No, we’re not expecting white walkers, or even much snow for that matter, but our forecast calls for four consecutive days of temperatures remaining below freezing. For us, in Lowgap, North Carolina, when daytime averages are 45°F to 55°F this time of year, it means we have to make special preparations for our livestock.
Keeping animals watered takes a little extra work. Our free range ducks and turkeys are covered because we have a spring fed pond. Even when the pond freezes, there is always a stream of unfrozen water at the spring entrance and the pond drain. Our poultry like to be reminded of where their water sources are located. So, I take a shovel or digging bar and break up the ice cover right around those areas to make the water flow more obvious. This is easy to do since the water flow keeps thick ice from forming for at least a one foot radius around these points.
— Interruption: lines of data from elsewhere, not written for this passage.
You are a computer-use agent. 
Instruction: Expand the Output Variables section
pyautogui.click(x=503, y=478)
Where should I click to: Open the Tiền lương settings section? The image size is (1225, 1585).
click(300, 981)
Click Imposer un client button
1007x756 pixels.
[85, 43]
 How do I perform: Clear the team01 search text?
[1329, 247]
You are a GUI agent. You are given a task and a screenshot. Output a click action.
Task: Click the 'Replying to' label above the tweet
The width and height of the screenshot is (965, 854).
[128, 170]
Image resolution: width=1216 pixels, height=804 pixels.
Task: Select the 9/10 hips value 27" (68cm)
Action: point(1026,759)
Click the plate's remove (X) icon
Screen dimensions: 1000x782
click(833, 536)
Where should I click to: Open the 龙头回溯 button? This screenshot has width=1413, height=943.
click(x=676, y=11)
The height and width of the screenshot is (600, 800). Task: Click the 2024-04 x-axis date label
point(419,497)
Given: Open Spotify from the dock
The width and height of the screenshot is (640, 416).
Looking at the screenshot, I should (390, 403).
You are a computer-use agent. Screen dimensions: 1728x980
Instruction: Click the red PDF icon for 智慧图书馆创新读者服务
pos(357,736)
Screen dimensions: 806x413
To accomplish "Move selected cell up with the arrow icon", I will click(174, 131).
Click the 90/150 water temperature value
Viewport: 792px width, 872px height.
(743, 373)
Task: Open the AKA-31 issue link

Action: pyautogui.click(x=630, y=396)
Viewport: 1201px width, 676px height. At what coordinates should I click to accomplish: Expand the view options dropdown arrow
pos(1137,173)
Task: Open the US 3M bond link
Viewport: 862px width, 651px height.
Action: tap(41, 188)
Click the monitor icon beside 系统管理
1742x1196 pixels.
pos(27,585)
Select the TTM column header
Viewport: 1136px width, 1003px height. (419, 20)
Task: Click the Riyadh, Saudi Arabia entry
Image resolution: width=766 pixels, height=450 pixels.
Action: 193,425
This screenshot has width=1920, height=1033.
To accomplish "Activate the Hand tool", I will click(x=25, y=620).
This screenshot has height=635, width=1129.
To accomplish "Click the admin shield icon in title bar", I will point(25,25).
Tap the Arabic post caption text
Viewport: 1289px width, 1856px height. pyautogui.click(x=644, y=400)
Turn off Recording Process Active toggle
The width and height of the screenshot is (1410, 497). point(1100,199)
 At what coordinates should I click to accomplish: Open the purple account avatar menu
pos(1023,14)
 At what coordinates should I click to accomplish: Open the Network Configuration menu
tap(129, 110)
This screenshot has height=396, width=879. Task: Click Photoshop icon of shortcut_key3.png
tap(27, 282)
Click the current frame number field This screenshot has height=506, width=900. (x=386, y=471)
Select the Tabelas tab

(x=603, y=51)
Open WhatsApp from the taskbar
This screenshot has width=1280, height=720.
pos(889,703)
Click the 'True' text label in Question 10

For our confined goats and chickens, shuttling buckets of hot water is my strategy. I keep a stack of plastic farm buckets in the house so they are warm when I fill them with hot water. Plastic is a better insulator than metal and starting with hot water extends the time before freezing occurs. I also place the buckets in a corner with good wind protection or positioned at the junction between two straw bales for extra insulation. This keeps water from freezing for about 6-8 hours with temperatures in the teens. With three water deliveries per day, the first before light and the last before total dark, my animals stay sufficiently hydrated. These visits also give me a chance to check in on the animals and make sure no one is showing signs of stress from the cold.
Avoid frozen plumbing. Making sure we have running water in our house is key to making this plan work. Our first year here, we had an 8°F night, and our well pump froze. That’s when we learned the importance of insulating all above ground pipes and keeping the cold water dripping in one indoor faucet all night. If possible, you can also set delayed runs on your dishwasher or washing machine to draw more water through overnight. Similar to our spring fed pond, as long as water is being continuously pulled through the pipes, they are less likely to freeze. We also disconnect any outdoor hoses from hose bibbs as a precaution.
Keeping animals comfortable in the cold is important for good health. Frankly, none of our full-grown livestock will die from the cold we have here, even if it drops to the single digits for a few days. But since we are trying to raise our animals without drugs, dewormers, supplements, etc., to keep them healthy, we need to keep them from becoming stressed. Our fully feathered poultry haven’t shown any signs of discomfort in the cold. In fact, the ducks seem to love it. But our Nigerian Dwarf goats shiver and “meatloaf” (sit on their hooves to keep them warm).
Straw bales are a cheap way to warm up unheated spaces. For the goats, I set out several straw bales around their shelter so they can sit on something other than the cold, wood floor. I also disperse thick layers of loose straw directly on the floor for goats who prefer to pile-up in a heap for warmth. I give them extra rations of grain, and a raise their percentage of alfalfa, because keeping warm burns more energy. I also add a splash of raw vinegar, drained from refrigerator pickles or the left over fluid from our fermented pickles, to their water for an immune system boost.
Goats have sensitive lungs and are susceptible to pneumonia. So, you can’t seal up their shelter against wind and cold. But, on particularly cold nights I do throw blankets over the welded wire gates in their barn to limit direct drafts and I cut down their space to half of their barn to raise the ambient air temperature using goat body mass. I also skip milking mama does who are still nursing kids so that the kids get extra rations of milk.
Newborn livestock need extra care. Any new borns get bottle fed and sleep in a bathtub in the house. We take the kids out for frequent visits with their mama, but as soon as they show signs of being cold, we take them back in. This might just a few minutes, or hours, depending on outside temperatures and kid activity levels. I tried cute “kid sweaters” last year because another blogger used them with success, but they were insufficient for temperatures below freezing. When kids get cold, they can’t nurse, and if they can’t nurse, they die. After a close call once, my philosophy now is “don’t risk it”. As much as I like to be a natural goat keeper, given the unnatural conditions we provide and the timed pregnancies we control, sometimes we have to intervene.
If you want to learn more about the wacky ways I keep goats, check out my ABCs of Homesteading: G is for Goats on the Mother Earth News Blog.
Luckily this kind of cold isn’t something we deal with often, but since none of us are accustomed to it, we do need give a little extra care to keep our livestock happy and healthy. As for me, I’ll be having goat’s milk hot cocoa and enjoying a good book to keep cozy in between making the rounds.